§ **What is expected**
Output only these lines, set down exactly: the one containing "608x384 pixels." and each line after it through the end of the records.

--------------------------------

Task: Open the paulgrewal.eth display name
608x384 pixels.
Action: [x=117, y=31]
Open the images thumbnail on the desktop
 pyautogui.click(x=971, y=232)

--------------------------------

§ **Reply**
608x384 pixels.
Action: [x=117, y=31]
Open the images thumbnail on the desktop
 pyautogui.click(x=971, y=232)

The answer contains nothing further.